I write because the questions you raised go to the heart of an important live national conversation about the future of the NDIS, participant autonomy, and the balance between stewardship, reform, and rights.
I write as President of the Australian Neurodivergent Parents Association, and as a mother whose own family has experienced both the systems that came before the NDIS and the difference that genuinely individualised disability support can make when it works as intended.
I watched your exchange with close attention, not because disagreement about disability policy is inappropriate, but because the question you asked appeared to reflect something deeper than a disagreement about terminology.
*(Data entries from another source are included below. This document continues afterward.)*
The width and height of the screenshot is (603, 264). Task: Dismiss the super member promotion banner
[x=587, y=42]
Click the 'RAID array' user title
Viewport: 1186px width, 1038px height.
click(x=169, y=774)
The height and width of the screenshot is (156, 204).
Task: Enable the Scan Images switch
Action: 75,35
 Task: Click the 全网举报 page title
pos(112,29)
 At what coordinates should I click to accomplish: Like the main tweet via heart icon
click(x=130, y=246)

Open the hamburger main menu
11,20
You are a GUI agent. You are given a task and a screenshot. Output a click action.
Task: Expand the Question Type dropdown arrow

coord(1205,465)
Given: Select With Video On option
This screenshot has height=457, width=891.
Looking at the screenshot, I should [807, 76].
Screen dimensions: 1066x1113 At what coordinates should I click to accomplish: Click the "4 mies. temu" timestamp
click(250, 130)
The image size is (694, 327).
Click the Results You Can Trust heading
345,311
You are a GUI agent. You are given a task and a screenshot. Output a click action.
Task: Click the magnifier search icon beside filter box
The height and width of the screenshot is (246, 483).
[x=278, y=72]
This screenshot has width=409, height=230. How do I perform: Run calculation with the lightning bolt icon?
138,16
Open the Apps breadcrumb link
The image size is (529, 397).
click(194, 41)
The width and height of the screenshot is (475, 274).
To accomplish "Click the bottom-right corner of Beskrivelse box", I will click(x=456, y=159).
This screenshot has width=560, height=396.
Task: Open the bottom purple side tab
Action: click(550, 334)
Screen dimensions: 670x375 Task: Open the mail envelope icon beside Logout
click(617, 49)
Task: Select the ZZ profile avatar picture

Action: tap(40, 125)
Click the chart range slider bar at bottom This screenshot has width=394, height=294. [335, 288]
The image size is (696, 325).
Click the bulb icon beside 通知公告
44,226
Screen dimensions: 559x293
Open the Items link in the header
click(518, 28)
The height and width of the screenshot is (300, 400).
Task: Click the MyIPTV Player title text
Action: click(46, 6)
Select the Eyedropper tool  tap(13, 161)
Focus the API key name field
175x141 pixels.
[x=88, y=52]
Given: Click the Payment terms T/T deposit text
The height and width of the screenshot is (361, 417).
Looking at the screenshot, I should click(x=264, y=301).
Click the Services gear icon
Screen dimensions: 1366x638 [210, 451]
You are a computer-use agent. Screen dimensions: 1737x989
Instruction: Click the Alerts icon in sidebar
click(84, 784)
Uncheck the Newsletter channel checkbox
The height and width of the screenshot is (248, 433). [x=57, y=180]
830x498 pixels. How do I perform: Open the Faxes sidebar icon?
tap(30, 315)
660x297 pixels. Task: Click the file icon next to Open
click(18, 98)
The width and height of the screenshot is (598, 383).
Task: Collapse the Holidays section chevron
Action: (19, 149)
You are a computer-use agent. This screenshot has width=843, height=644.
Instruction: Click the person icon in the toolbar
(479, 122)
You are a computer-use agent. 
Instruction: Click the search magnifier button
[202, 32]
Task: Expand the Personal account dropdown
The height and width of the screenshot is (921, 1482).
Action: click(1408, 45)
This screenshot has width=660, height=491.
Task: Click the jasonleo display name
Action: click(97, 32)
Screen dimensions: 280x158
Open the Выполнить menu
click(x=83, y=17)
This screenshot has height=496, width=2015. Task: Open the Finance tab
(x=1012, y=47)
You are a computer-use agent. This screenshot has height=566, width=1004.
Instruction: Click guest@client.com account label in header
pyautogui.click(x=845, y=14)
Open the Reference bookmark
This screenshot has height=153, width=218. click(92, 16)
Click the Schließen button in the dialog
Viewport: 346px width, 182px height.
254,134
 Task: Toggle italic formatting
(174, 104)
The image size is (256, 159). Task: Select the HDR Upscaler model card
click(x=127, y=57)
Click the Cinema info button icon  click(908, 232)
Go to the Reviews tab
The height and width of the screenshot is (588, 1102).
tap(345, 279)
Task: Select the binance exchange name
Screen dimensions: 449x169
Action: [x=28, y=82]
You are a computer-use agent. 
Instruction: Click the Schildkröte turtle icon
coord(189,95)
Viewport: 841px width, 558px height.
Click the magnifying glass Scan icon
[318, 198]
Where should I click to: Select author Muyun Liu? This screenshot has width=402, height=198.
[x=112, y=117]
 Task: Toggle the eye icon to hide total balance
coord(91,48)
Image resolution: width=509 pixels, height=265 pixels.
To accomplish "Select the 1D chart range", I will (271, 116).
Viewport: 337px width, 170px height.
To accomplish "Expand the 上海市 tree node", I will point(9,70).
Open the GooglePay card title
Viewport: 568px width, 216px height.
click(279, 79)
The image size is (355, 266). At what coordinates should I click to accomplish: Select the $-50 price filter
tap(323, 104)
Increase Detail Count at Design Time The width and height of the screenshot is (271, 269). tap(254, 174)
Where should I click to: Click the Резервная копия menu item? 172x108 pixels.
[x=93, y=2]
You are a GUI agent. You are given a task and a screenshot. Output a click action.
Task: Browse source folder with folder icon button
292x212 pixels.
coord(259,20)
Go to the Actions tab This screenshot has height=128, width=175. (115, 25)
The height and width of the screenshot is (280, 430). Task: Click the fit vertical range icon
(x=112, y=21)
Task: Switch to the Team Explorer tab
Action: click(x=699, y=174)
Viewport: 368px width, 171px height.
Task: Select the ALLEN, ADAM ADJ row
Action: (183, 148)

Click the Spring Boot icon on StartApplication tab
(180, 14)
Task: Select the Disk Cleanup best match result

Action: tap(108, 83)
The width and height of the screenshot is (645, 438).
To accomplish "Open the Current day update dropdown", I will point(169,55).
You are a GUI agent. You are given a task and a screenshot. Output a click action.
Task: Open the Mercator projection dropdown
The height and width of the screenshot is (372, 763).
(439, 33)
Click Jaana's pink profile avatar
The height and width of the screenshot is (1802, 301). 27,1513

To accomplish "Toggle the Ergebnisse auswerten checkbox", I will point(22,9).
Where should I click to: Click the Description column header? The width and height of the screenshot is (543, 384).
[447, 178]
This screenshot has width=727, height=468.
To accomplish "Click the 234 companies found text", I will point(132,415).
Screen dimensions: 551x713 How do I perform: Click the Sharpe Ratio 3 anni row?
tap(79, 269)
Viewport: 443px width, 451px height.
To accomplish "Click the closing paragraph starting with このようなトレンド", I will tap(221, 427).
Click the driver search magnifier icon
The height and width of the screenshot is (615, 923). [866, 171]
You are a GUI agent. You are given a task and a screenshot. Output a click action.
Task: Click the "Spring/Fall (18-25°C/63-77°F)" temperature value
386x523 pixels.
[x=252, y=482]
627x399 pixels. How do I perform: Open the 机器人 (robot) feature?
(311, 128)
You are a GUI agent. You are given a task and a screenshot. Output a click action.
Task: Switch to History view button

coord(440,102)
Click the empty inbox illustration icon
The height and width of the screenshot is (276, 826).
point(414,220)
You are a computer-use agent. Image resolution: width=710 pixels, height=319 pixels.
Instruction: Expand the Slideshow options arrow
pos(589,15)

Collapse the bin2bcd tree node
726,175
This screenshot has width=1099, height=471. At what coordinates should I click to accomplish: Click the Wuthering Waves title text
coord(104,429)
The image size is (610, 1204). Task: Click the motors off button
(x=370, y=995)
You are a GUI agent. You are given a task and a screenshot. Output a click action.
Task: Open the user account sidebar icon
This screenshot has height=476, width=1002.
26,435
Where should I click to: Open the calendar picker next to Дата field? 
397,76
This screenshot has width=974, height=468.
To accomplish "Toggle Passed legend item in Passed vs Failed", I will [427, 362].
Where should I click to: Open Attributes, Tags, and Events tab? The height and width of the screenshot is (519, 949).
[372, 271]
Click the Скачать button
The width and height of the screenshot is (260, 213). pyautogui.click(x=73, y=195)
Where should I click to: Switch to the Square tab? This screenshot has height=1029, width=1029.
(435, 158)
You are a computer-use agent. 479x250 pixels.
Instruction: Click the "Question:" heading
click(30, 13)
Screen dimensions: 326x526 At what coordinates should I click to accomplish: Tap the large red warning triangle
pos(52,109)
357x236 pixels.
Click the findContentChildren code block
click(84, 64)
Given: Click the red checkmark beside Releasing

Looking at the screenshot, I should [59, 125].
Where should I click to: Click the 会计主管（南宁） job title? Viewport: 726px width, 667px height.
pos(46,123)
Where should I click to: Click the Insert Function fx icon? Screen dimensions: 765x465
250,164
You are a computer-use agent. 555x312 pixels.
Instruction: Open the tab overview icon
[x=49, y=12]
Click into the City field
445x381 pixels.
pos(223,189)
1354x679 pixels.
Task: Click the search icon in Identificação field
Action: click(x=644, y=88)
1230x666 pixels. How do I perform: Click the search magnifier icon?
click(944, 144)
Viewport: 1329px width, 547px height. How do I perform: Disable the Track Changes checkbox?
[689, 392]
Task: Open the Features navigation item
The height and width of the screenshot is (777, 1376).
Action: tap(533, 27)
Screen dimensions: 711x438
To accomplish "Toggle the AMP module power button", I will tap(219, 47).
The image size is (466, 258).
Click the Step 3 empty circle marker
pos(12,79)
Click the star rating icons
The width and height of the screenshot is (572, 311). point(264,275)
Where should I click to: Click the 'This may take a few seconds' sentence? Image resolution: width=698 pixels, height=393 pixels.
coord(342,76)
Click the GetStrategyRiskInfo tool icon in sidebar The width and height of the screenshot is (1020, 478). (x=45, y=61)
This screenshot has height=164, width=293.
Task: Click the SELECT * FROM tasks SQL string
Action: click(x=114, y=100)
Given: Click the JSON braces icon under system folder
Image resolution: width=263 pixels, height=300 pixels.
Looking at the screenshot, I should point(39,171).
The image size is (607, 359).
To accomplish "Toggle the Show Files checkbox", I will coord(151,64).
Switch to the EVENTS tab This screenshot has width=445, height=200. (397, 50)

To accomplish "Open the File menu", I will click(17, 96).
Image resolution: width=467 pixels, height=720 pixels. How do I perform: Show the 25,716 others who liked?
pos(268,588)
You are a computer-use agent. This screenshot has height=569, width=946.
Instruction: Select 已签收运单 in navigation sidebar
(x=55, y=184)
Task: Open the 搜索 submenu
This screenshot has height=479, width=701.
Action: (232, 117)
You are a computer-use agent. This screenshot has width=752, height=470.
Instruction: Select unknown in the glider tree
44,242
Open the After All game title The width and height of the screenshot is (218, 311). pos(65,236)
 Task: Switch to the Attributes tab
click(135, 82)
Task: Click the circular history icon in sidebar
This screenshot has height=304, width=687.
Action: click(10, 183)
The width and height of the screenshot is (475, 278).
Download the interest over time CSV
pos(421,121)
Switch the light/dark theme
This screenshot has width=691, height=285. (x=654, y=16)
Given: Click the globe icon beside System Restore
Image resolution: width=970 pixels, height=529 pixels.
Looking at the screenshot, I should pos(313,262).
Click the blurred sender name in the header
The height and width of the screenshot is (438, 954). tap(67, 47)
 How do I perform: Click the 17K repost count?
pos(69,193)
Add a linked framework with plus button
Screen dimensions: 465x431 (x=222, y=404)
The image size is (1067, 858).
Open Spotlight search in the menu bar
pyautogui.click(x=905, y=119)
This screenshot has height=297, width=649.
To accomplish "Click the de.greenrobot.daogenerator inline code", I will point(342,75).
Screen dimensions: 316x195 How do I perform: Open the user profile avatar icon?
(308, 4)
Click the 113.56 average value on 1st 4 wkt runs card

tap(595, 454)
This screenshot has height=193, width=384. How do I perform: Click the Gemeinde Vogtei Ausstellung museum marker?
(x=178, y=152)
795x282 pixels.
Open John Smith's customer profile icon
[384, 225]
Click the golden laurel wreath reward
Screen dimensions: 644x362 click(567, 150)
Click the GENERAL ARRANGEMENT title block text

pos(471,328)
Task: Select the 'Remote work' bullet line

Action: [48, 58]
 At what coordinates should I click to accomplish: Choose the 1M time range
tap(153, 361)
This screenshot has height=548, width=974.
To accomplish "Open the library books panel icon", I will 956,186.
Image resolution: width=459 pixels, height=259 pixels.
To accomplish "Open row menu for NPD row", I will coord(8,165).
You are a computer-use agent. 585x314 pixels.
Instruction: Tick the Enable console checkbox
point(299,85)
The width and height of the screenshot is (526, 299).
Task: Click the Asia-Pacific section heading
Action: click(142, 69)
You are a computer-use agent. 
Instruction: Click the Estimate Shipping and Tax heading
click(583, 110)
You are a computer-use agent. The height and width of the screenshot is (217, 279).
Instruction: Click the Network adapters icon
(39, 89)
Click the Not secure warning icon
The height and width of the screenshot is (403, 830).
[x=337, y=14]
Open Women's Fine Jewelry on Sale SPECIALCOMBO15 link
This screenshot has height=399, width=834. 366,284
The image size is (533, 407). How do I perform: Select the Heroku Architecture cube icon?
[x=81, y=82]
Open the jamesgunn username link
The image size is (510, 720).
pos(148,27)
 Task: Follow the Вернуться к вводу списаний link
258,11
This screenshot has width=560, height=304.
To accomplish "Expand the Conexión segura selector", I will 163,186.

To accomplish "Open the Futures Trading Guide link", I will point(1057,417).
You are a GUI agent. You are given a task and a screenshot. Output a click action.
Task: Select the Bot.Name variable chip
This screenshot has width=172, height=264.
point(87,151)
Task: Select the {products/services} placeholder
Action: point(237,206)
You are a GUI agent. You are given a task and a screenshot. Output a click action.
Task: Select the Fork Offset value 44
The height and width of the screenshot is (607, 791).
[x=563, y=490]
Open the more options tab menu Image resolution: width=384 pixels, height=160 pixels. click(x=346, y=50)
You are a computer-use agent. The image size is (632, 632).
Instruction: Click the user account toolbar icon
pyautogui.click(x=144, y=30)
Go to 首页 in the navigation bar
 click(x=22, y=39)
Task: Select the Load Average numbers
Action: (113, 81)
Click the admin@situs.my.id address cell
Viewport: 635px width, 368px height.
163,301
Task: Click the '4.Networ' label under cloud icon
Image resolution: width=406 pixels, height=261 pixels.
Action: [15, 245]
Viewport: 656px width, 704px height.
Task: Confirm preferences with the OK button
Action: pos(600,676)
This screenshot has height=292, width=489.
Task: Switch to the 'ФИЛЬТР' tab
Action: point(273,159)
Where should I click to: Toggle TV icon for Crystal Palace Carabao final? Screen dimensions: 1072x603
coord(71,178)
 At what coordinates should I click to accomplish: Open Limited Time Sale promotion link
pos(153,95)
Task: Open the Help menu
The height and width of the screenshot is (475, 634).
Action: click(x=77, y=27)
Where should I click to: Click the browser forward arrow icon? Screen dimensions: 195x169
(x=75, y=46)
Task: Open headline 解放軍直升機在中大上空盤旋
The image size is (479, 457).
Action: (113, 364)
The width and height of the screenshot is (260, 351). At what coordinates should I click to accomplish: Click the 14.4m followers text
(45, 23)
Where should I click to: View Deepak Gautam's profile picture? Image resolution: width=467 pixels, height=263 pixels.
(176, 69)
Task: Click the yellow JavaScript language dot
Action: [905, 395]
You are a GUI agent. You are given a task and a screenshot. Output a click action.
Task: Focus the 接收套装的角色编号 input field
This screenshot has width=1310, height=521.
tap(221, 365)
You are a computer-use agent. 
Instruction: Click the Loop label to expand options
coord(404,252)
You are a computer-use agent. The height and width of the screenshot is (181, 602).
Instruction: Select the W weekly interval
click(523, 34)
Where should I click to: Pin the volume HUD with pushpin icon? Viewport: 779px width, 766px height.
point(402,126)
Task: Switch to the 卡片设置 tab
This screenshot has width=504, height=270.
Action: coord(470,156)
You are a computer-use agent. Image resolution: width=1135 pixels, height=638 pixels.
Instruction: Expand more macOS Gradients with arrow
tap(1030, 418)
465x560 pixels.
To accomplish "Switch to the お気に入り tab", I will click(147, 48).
It reflected an ideological position.
When you asked why Ms Kochanowska described the NDIS as a market, it raised an important question about how current Labor MPs and Senators understand the Scheme's original design logic and exactly why that design was chosen.
Disabled people did not fight for greater control over our supports because markets are inherently virtuous, nor because we wished to be commodified. Disabled people are not commodities to be traded, but neither are we passive recipients of centrally determined care arranged by institutions that presume to know what is best for us.
The NDIS was not accidentally designed as a regulated quasi-market. That architecture was a deliberate response to what came before. The NDIS was designed as a quasi-market to shift power away from the State and toward Disabled people, because that imbalance had long provided the conditions for unchecked harm and subjugation.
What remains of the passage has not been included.